Chicken Pad Thai


Ingredients

  • 1 lb chicken breast

  • freshly ground pepper

  • 1 tbsp olive oil

  • 1 tbsp honey

  • 2 tsp chili garlic sauce

  • 3 tbsp rice wine vinegar

  • 2 tbsp low-sodium soy sauce

  • 1 tbsp peanut butter

  • 1/4 cup water

  • 1 medium zucchini, spiralized, about 1 cup

  • 2 medium carrots, spiralized, about 1 cup

  • 1 cup pad thai stir-fry noodles, cooked

  • 1 cup bean sprouts

  • 1 cup cabbage, thinly slicied

  • 1 lime, quartered

  • 1/4 cup unsalted peanuts, crushed

  • 2 tbsp cilantro, chopped


Instructions

Season chicken with pepper. Heat olive oil in large non-stick skillet over medium high heat and cook chicken until fully cooked and juices are clear. Remove chicken from pan and allow to rest for 5 minutes before slicing.

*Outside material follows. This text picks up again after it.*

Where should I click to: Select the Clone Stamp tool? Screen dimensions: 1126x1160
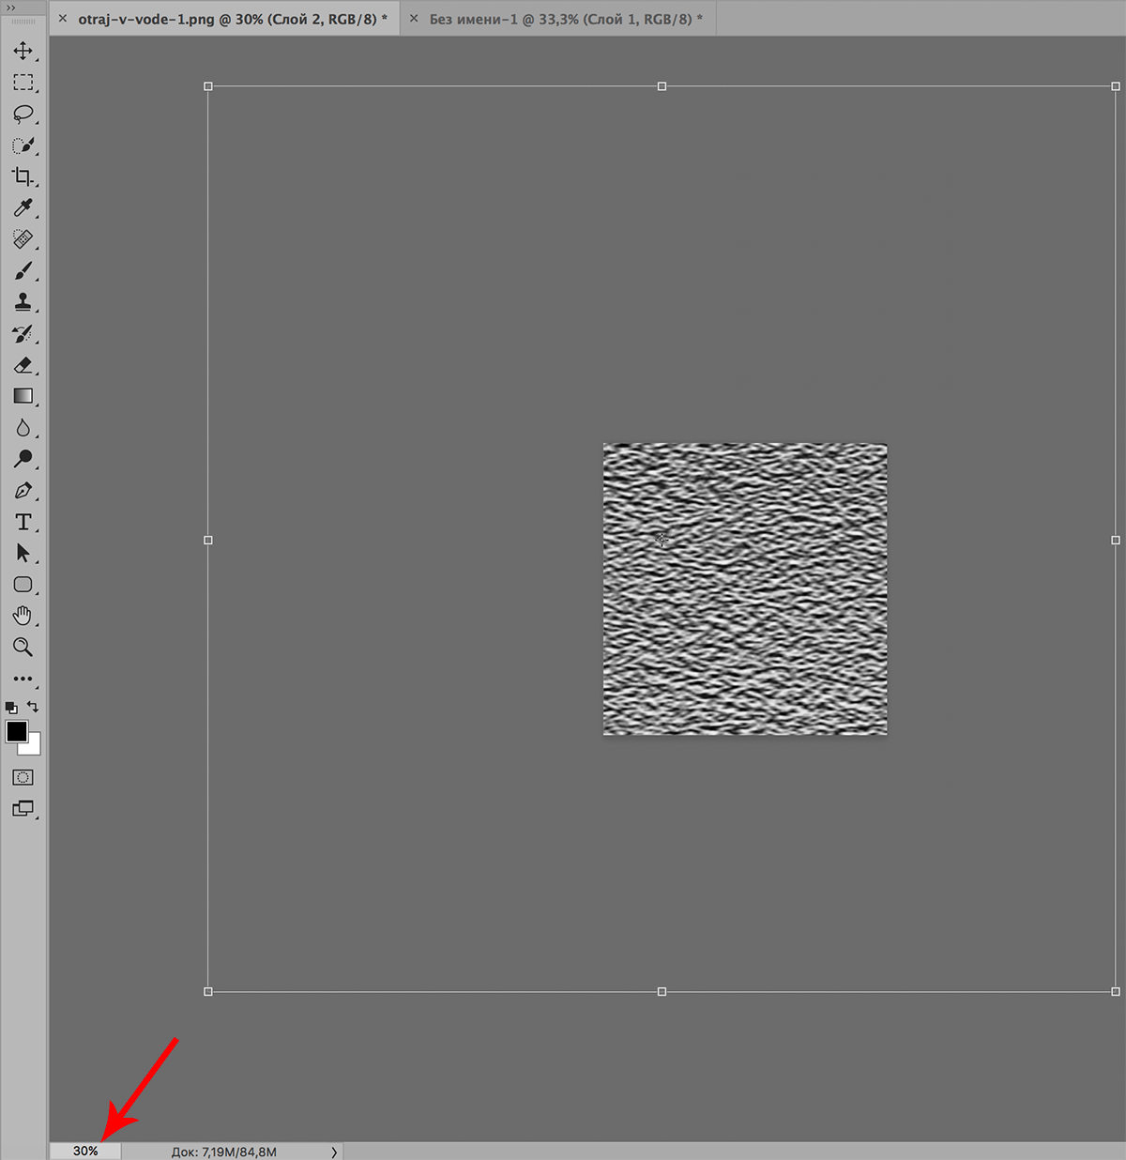(x=23, y=302)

In small bowl, whisk together, honey, chili garlic sauce, rice vinegar, soy sauce, peanut butter, and water to make sauce.

Add zucchini, carrots, pre-cooked rice noodles, and chicken to the pan, pour sauce over and toss to coat. Toss in bean sprouts and cabbage: Serve with lime wedge, crushed peanuts and cilantro.


Nutrition Facts

(per serving)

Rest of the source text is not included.